With Matthew McConaughey, Edgar Ramírez, Bryce Dallas Howard, Corey Stoll, Stacy Keach. Written by Patrick Massett & John Zinman. Directed by Stephen Gaghan. Rated R for language throughout and some sexuality/nudity. 121 minutes.

1ea7146c-2d53-4a5c-92e2-916f03647b37-300-1In GOLD, Matthew McConaughey plays Kenny Wells, a man who makes and loses fortunes in the mining industry, and whose life is defined less by greed than the need for success. Having inherited the business his grandfather started and reduced to running it out of a bar, he makes a desperate gamble on geologist Michael Acosta (Edgar Ramirez), who believes he knows where there’s gold to be found in Indonesia.

The film is a roller coaster ride as Wells’s fortunes ebb and flow. At one point he is looking for investors and goes to the firm of Clive Coleman (Stacy Keach), an old friend of his father’s. He doesn’t get to see Clive and is shunted off to two underlings, who pass on the opportunity. When Wells and Acosta find what is described as the greatest discovery of gold in the 1980s, Clive is now happy to see him–and Wells sends one of the underlings out to freshen his drink.

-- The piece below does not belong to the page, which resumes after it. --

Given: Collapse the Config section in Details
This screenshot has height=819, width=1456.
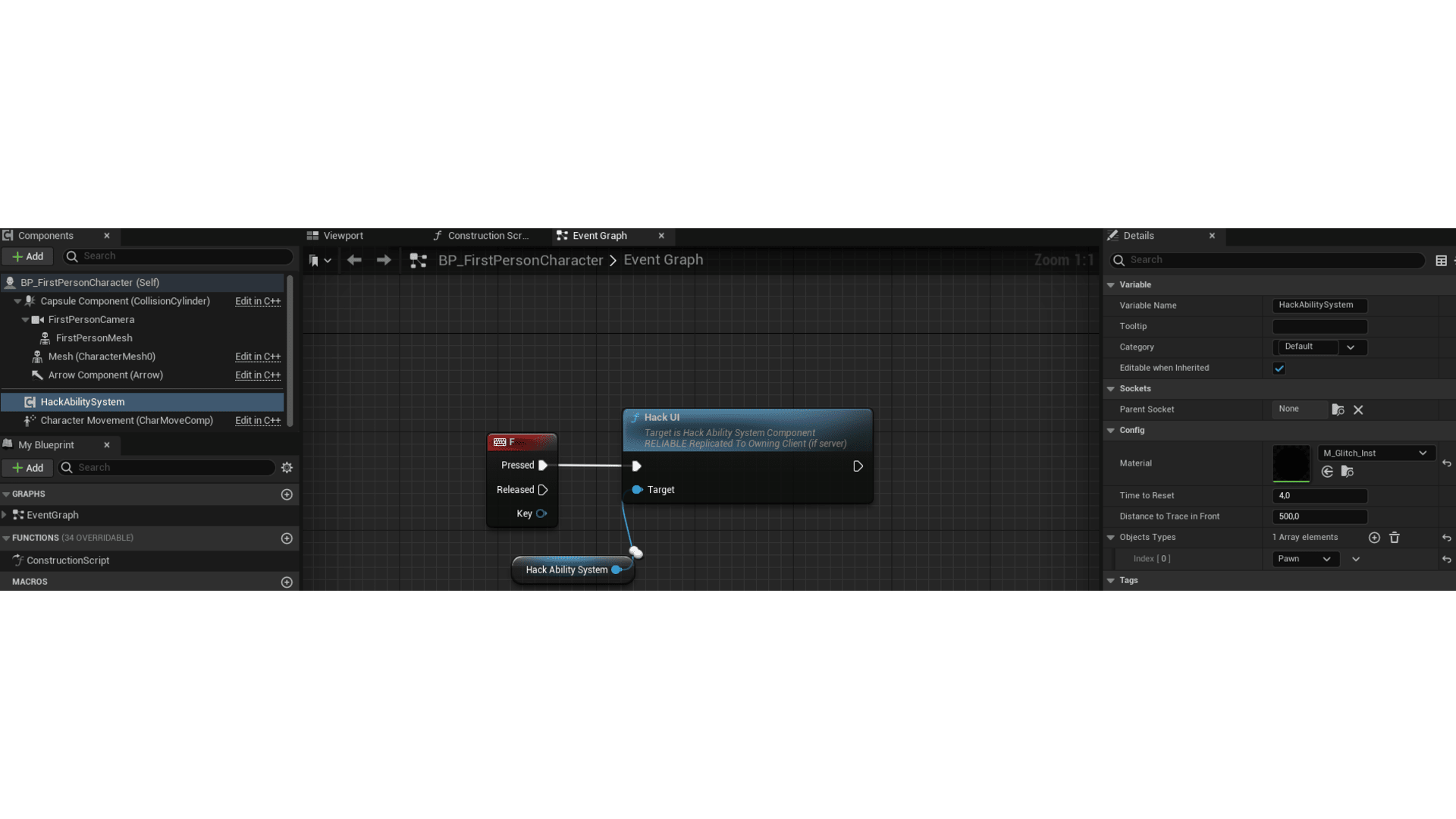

Of course, this success attracts attention, and a Wall Street broker named Brian Wolff (Corey Stoll) is eager to become involved, as a partner, not merely an investor. When a big operator in gold Mark Hancock (Bruce Greenwood), proposes a partnership, Wells finds his company’s name will disappear entirely. For Wells it’s not merely the wealth that the gold represents, but being able to say that it was his success. It leads to tensions with his wife Kay (Bryce Dallas Howard) and, eventually, being the prime suspect in an FBI investigation.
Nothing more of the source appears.